■ CONSEGNA 1 ■
Riassumi in due frasi il brano su The Game di Baricco.
■ CONSEGNA 2 ■
Nel brano su The Game, perché Baricco si rifiuta di legare la mutazione all'ennesimo travestimento del Capitale? Rispondi in non più di due frasi.
■ CONSEGNA 3 ■
Prosegui il brano su The Game di Baricco, riprendendo dopo la citazione con cui termina.

■ BRANO FORNITO ■
·····
In realtà, se anche Baricco non avesse davvero nominato mai la parola ‘capitalismo’, certo ne ha affrontato – con parole nuove – gli elementi tipici: la rivoluzione digitale, il grande gioco, The game, ha rifondato il sistema economico e culturale. Sin dalle prime pagine Baricco raffigura l’uomo della nuova era in una postura assolutamente caratterizzante: smartphone in mano e sguardo perennemente rivolto allo schermo. Un uomo che ha subito una metamorfosi antropologica e che è diventato un tutt’uno con un oggetto del mercato, con un prodotto del nuovo capitalismo, dunque. L’uomo del game viene rappresentato come una figura mitologica, come un centauro, metà uomo, metà cavallo. Solo che adesso la metà che consente la comunicazione, la velocità, è un telefono-computer, è un prodotto immesso nel mercato con abile mossa di marketing nel 2007 da Steve Jobs. E la presentazione dell’iPhone – una vera e propria performance – viene indicata da Baricco come uno degli eventi epocali che hanno dato vita a una nuova morfologia del mondo e a un nuovo tipo di uomo.

Da qui l’uso di mappe, per corredare il discorso di The game8. Ma cosa aggiungono quelle mappe? verrebbe da chiedersi. Il fatto stesso che ci sono – si potrebbe rispondere. Il fatto stesso che si sia ormai imposto un codice visuale per la narrativa. Lo si è sempre fatto. Come quando Stevenson iniziò la narrazione dell’Isola del tesoro inventando per ‘gioco’ una storia a partire da una mappa. Ma adesso la rilevanza delle immagini è tale da essere diventata di per sé una caratteristica del game.

Fare le mappe significa quindi far vedere, ‘fare’, il mondo che si sta raffigurando. The game, dicevamo, è un racconto filosofico, e come nel Timeo, o come in Candido, narra l’origine del mondo, o l’incontro con un mondo nuovo. Già dalla copertina ricaviamo un indizio importante: un’immagine della Terra vista dallo spazio. Ma su quel mondo c’è un trade mark, segno di un diritto di proprietà, Getty Images. Ancora una volta, sebbene non detta, si intravede la parola ‘capitalismo’, reinterpretata secondo nuovi codici:

In realtà, il Game è un sistema assai più complesso, in cui si possono vedere all’opera forze contrastanti […] [rimanendo fedeli alle vecchie mappe] va perduta proprio la complessità di quello che sta succedendo, e questa è una sorta di censura preventiva a cui mi è impossibile allinearmi. Inchiodare la dinamica della mutazione all’ennesimo travestimento del Capitale è un modo di bloccare l’oscillazione del Game, soffocarne il respiro, ridurne la trama a un riassuntino di MyMovies. In realtà, il Game è un sistema assai più complesso, in cui si possono vedere all’opera forze contrastanti, correnti che vanno in direzioni molto diverse, sequenze meccaniche che rispondono a leggi fisiche che non ci risultano. Se devi provare a spiegarlo, prova a vietarti la parola "Capitale" e vedrai come tutto inizia a mettersi in moto9.
·····
Voci da una raccolta di dati:
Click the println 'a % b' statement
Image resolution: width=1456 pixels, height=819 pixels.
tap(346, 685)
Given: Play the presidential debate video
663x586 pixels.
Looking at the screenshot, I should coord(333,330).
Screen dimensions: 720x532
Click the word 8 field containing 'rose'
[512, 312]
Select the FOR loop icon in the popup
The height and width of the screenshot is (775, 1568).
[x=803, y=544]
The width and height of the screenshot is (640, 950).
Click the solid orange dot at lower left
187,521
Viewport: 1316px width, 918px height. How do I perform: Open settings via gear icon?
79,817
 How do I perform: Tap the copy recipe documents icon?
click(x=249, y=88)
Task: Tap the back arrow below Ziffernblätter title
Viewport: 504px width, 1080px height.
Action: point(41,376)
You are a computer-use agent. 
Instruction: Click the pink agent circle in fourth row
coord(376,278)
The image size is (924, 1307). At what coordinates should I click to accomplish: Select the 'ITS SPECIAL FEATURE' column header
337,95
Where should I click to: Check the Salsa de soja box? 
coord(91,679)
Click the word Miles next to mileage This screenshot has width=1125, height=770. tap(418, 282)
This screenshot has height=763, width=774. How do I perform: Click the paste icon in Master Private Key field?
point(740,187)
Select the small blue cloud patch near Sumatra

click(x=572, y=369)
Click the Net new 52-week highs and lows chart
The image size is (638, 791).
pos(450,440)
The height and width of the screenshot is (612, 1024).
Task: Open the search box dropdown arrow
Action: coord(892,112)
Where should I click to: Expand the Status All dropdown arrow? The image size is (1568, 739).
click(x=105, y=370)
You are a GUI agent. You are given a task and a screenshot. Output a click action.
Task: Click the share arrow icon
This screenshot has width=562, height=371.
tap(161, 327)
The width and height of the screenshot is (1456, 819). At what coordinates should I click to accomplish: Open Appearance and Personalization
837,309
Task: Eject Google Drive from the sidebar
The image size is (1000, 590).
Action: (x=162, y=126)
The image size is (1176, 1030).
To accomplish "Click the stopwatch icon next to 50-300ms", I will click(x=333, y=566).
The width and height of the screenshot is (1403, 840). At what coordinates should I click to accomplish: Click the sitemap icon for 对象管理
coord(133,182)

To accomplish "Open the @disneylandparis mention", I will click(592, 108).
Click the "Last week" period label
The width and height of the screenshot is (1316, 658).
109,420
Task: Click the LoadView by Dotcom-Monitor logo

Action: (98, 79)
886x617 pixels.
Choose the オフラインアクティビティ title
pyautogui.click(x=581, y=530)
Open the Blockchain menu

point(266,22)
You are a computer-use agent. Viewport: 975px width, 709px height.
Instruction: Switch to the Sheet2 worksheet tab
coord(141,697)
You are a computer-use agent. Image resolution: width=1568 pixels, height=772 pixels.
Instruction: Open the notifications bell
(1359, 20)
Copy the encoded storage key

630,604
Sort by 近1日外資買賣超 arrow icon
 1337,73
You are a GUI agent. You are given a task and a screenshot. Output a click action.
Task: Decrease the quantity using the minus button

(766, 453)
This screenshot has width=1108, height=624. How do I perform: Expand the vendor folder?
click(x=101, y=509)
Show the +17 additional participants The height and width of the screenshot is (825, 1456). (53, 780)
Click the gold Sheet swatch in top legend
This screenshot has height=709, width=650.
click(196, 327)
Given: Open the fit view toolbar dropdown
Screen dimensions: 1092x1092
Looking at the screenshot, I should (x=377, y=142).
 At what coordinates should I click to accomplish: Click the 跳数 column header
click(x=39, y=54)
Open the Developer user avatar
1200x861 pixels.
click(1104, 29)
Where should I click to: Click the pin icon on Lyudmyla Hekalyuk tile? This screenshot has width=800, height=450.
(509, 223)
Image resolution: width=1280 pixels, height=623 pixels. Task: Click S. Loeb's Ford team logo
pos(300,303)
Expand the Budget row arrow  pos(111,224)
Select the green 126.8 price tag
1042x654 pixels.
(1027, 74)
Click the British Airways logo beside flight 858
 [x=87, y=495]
·····
■ RISULTATO ATTESO 1 ■
Il brano sostiene che Baricco, pur senza nominare il capitalismo, ne affronta gli elementi tipici, raffigurando l'uomo della rivoluzione digitale come un centauro fuso con lo smartphone, un prodotto immesso nel mercato da Steve Jobs nel 2007. Osserva poi che in The Game le mappe e le immagini sono diventate una caratteristica del racconto, e riporta il passo in cui Baricco rifiuta di ridurre il Game all'ennesimo travestimento del Capitale perché così se ne perderebbe la complessità.

■ RISULTATO ATTESO 2 ■
Secondo Baricco, restando fedeli alle vecchie mappe va perduta proprio la complessità di ciò che sta succedendo, e inchiodare la mutazione al Capitale blocca l'oscillazione del Game e ne riduce la trama a un riassuntino. Il Game è infatti un sistema molto più complesso, in cui agiscono forze contrastanti e correnti che vanno in direzioni diverse.

■ RISULTATO ATTESO 3 ■
Così, con tool nuovi – ma con la memoria di strumenti interpretativi del Novecento – Baricco racconta dell’uomo della rivoluzione digitale, l’uomo del game, metà uomo, metà ‘cosa’. Ma non ha più la consapevolezza politica, marxista, dell’uomo reificato, alienato. L’uomo del game, metà uomo, metà telefono, più o meno smart. Ma non ha più la consapevolezza postmoderna, e di gender, e postcoloniale, di essere un cyborg, un replicante senza memoria – come nel romanzo di Philip Dick. Perché è metà uomo, metà automa che dirige le sue azioni solo dopo aver ricevuto istruzioni da algoritmi che gli dicono dove andare a mangiare, quale hotel prenotare, e quali libri leggere. Ma non ha ancora la consapevolezza del suo ruolo all’interno dell’Antropocene – altra parola ‘assente’ in The game, ma introdotta in The game unplugged e sottolineata da Baricco nel commento ai commentatori. L’autore e i commentatori si scambiano reciprocamente molte parole e finiscono così per imparare, l’uno dall’altro; e lo stesso avviene tra il lettore e tutti gli autori. Le parole assenti restano nello stato inconscio e agiscono in relazione a parole nuove – prima assenti – che descrivono un mondo nuovo.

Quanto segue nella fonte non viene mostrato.